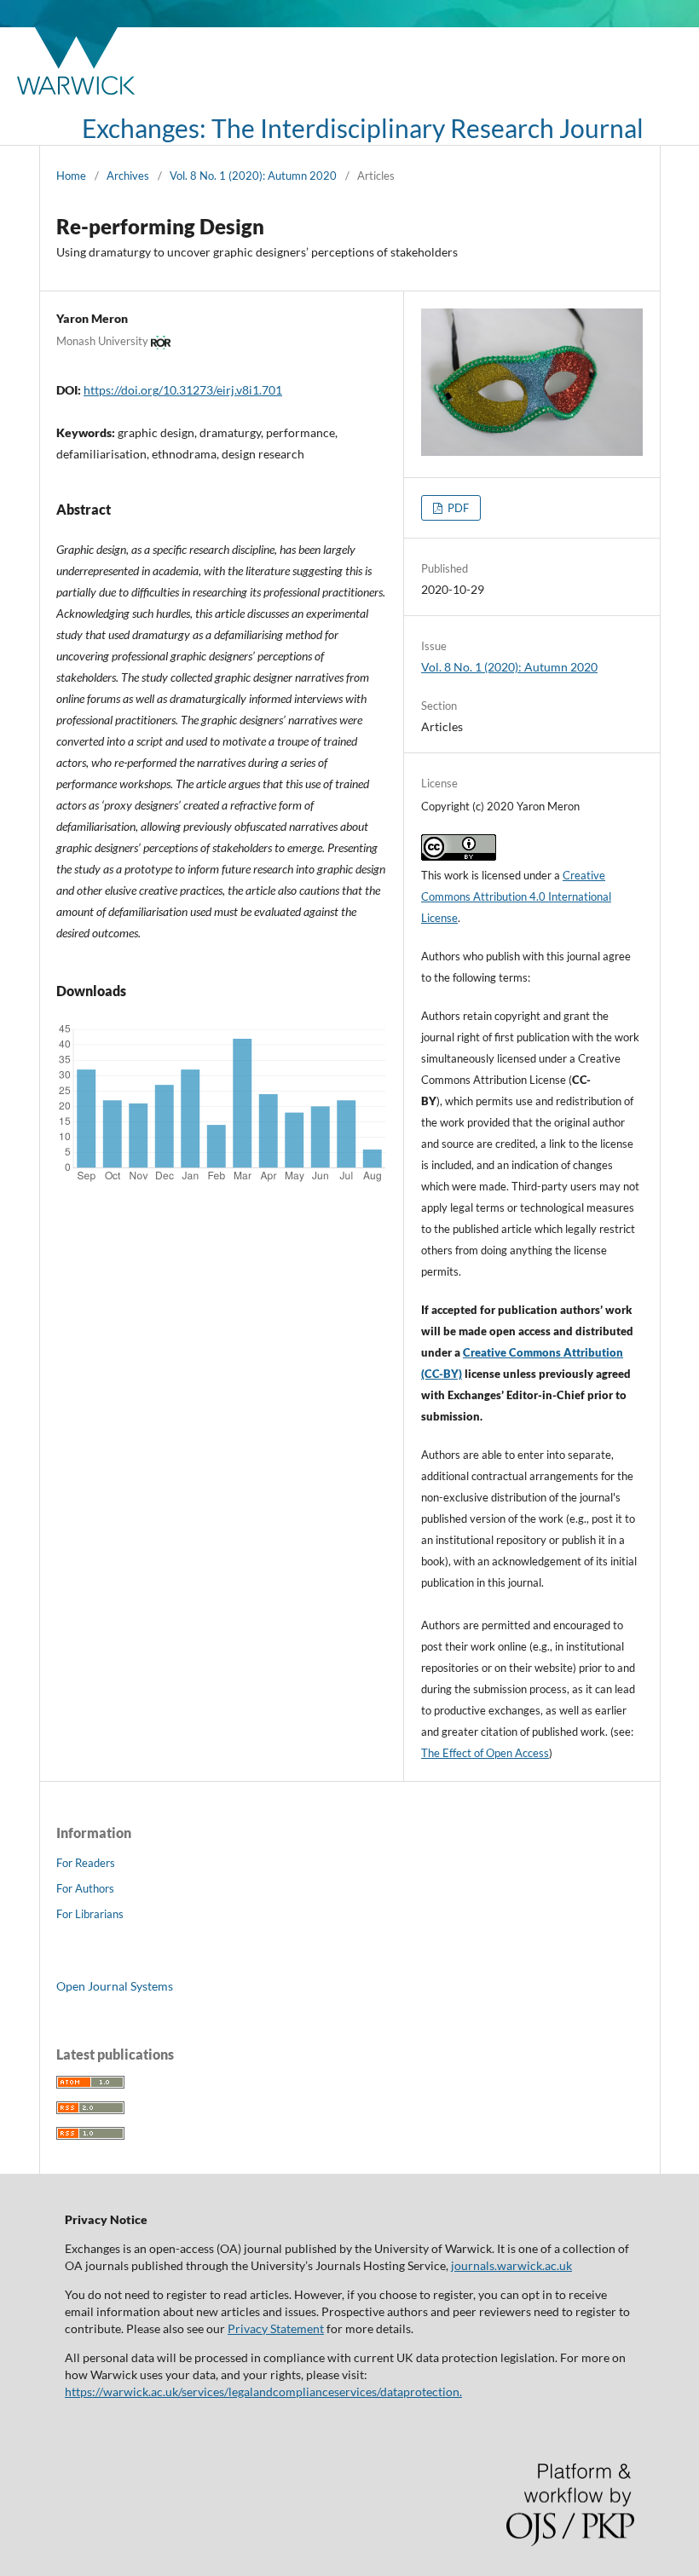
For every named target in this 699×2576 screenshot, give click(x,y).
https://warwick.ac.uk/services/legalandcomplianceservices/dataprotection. (263, 2391)
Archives (128, 175)
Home (71, 175)
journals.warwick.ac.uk (511, 2265)
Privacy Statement (276, 2328)
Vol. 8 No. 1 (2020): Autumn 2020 (253, 175)
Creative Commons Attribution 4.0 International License (516, 896)
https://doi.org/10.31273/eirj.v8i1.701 (183, 390)
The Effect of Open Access (485, 1753)
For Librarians (90, 1914)
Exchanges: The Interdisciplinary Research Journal (363, 127)
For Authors (85, 1888)
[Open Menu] (56, 128)
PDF (457, 508)
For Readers (85, 1863)
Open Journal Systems (114, 1986)
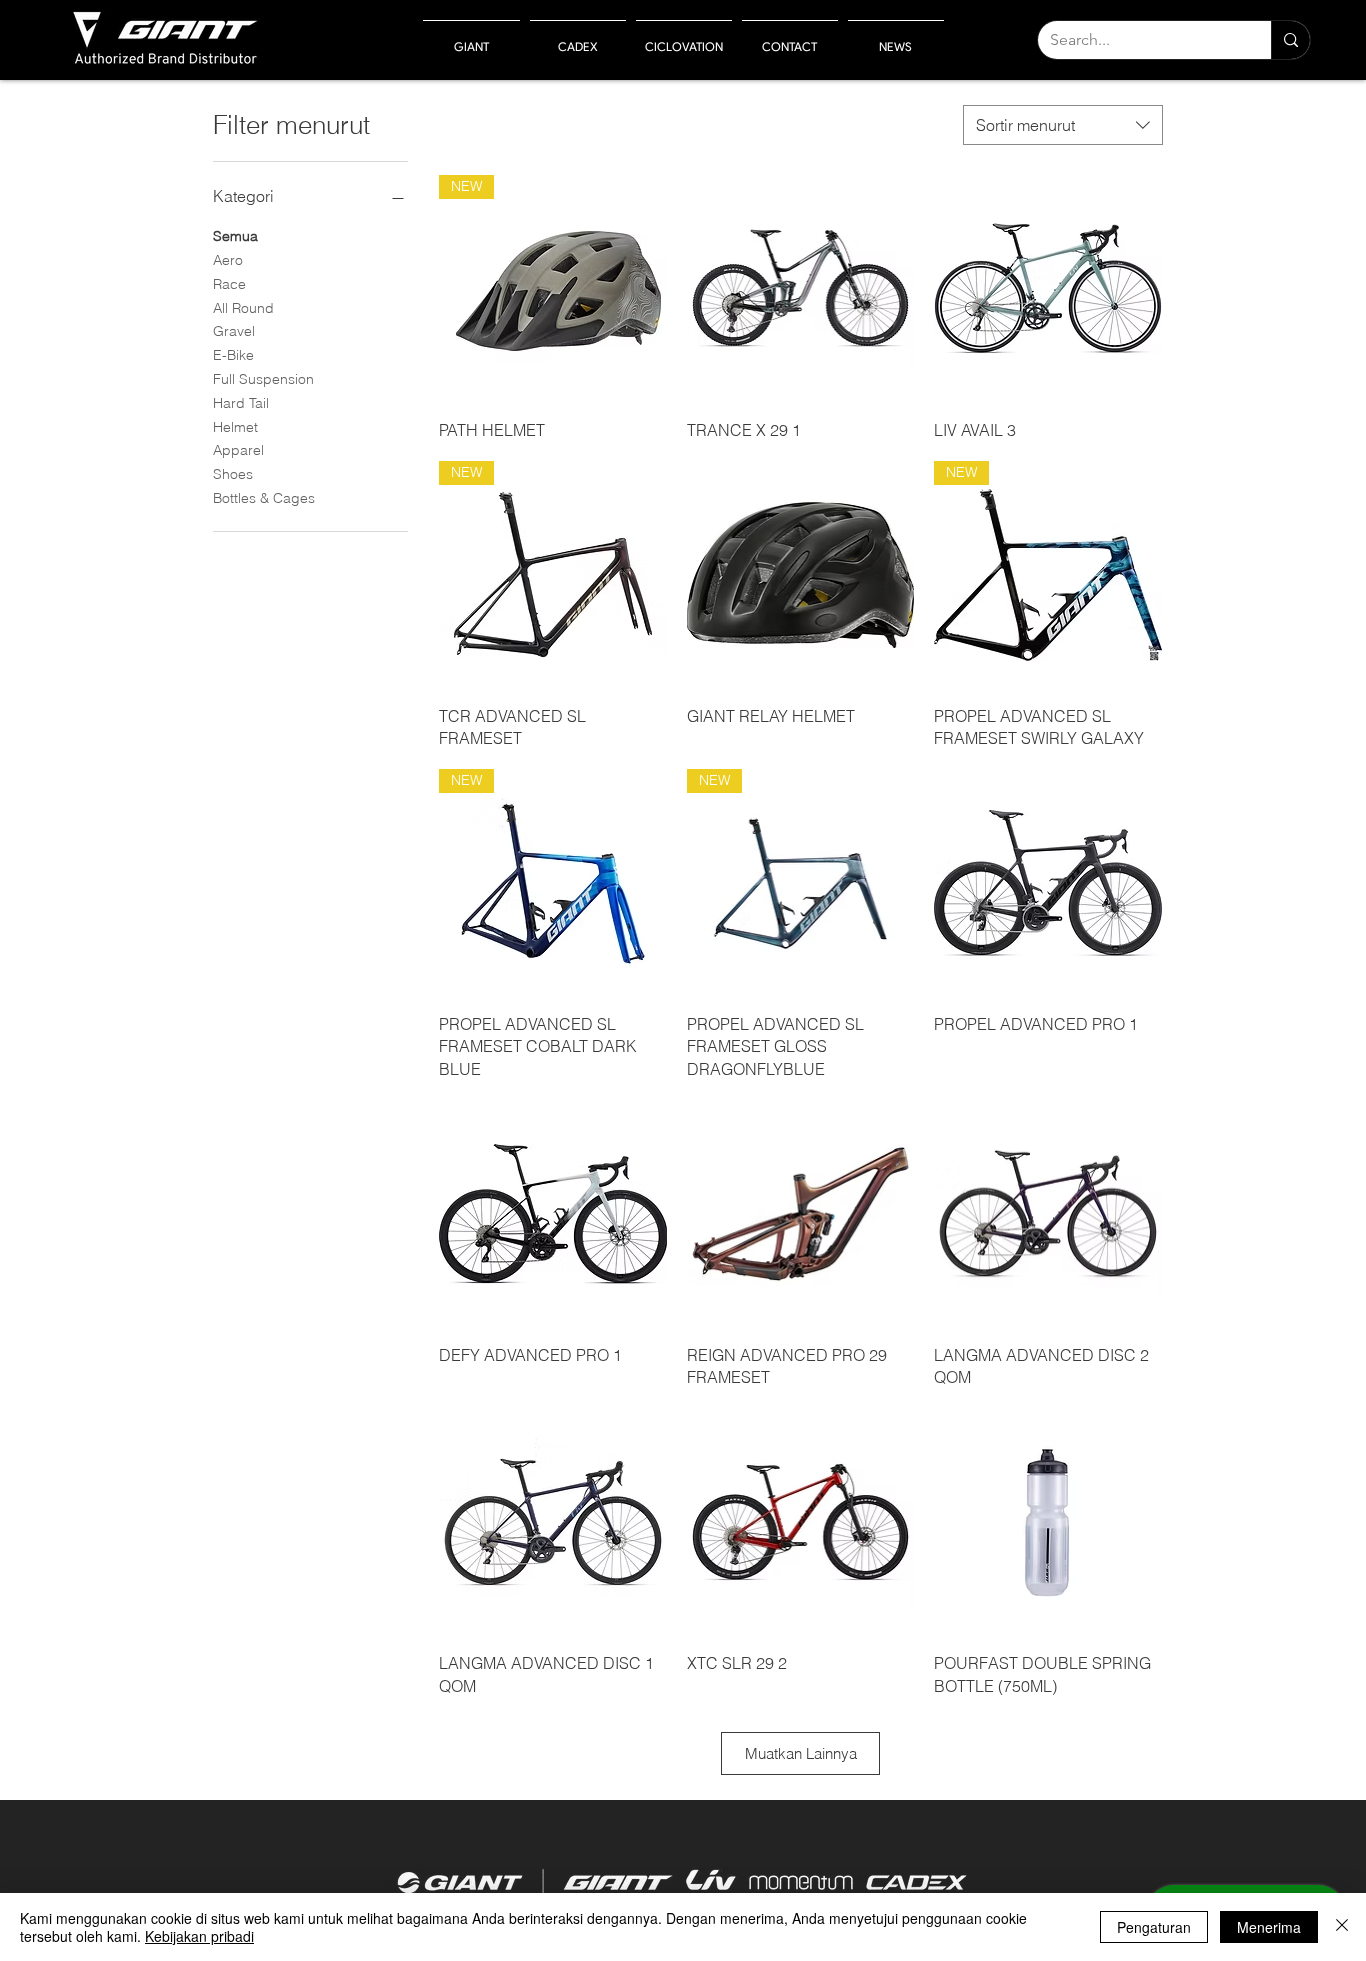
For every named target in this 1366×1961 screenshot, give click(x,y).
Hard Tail (241, 403)
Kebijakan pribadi (199, 1936)
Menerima (1269, 1927)
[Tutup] (1342, 1927)
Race (229, 284)
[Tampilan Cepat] (801, 289)
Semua (235, 236)
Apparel (238, 450)
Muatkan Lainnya (801, 1753)
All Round (243, 308)
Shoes (233, 474)
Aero (228, 260)
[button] (471, 37)
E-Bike (233, 355)
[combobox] (1063, 125)
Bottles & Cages (264, 498)
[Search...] (1290, 40)
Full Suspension (263, 379)
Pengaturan (1154, 1927)
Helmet (235, 427)
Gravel (234, 331)
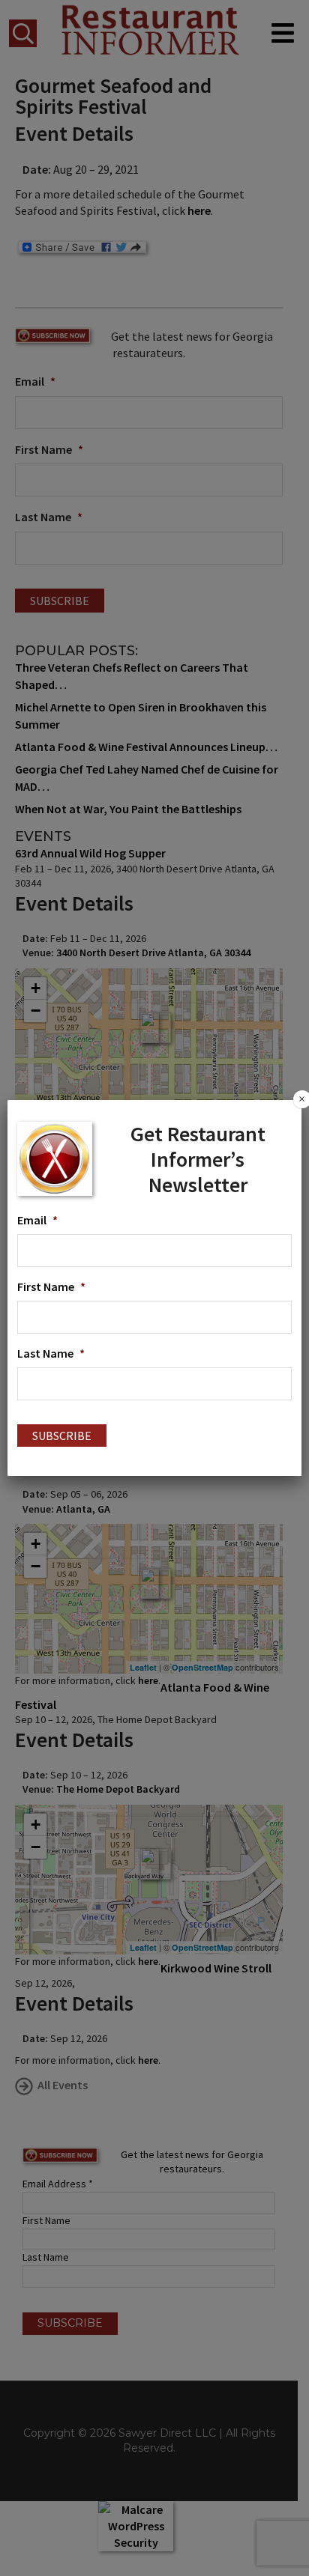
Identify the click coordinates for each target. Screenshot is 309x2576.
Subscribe (62, 1435)
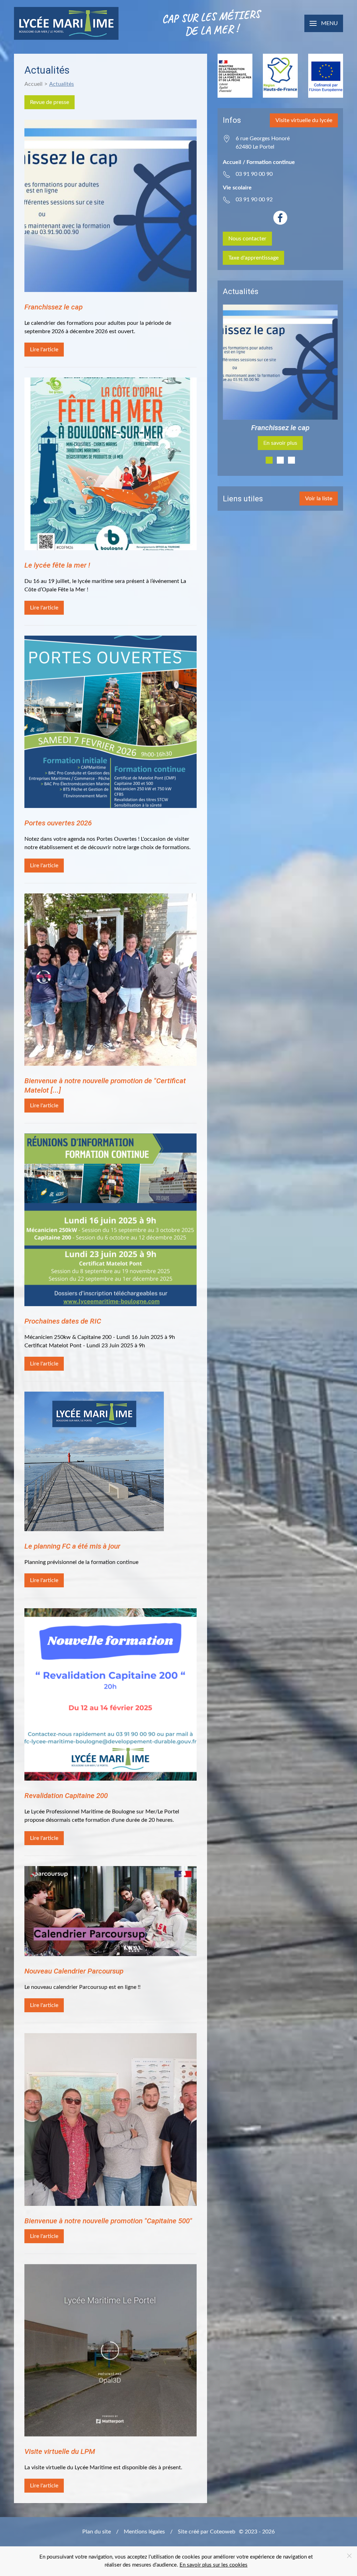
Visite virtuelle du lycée (303, 120)
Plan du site (96, 2531)
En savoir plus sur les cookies (214, 2565)
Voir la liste (318, 498)
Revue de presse (49, 102)
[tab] (269, 460)
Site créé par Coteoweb (206, 2531)
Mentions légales (144, 2531)
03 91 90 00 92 (254, 199)
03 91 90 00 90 (254, 174)
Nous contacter (247, 238)
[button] (323, 23)
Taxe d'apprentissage (253, 258)
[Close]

EXERCISE BRIEF: Copy the material from its first line through the line that has "Revue de presse (49, 102)", and substitute "Privacy Policy" for "Privacy Statement" while leaving everything else the same. Omit the pictures from your answer.

OUTPUT FOR THIS EXERCISE:
For every named target in this 699×2576 screenshot, give click(x,y).
https://warwick.ac.uk/services/legalandcomplianceservices/dataprotection. (263, 2391)
Archives (128, 175)
Home (71, 175)
journals.warwick.ac.uk (511, 2265)
Privacy Policy (276, 2328)
Vol. 8 No. 1 (2020): Autumn 2020 (253, 175)
Creative Commons Attribution 4.0 International License (516, 896)
https://doi.org/10.31273/eirj.v8i1.701 (183, 390)
The Effect of Open Access (485, 1753)
For Librarians (90, 1914)
Exchanges: The Interdisciplinary Research Journal (363, 127)
For Authors (85, 1888)
[Open Menu] (56, 128)
PDF (457, 508)
For Readers (85, 1863)
Open Journal Systems (114, 1986)
For every named target in this 1366×1961 screenshot, give click(x,y).
Hard Tail (241, 403)
Kebijakan pribadi (199, 1936)
Menerima (1269, 1927)
[Tutup] (1342, 1927)
Race (229, 284)
[Tampilan Cepat] (801, 289)
Semua (235, 236)
Apparel (238, 450)
Muatkan Lainnya (801, 1753)
All Round (243, 308)
Shoes (233, 474)
Aero (228, 260)
[button] (471, 37)
E-Bike (233, 355)
[combobox] (1063, 125)
Bottles & Cages (264, 498)
[Search...] (1290, 40)
Full Suspension (263, 379)
Pengaturan (1154, 1927)
Helmet (235, 427)
Gravel (234, 331)
Identify the click coordinates for each target. Screenshot is 309x2576.
Subscribe (62, 1435)
Visite virtuelle du lycée (303, 120)
Plan du site (96, 2531)
En savoir plus sur les cookies (214, 2565)
Voir la liste (318, 498)
Revue de presse (49, 102)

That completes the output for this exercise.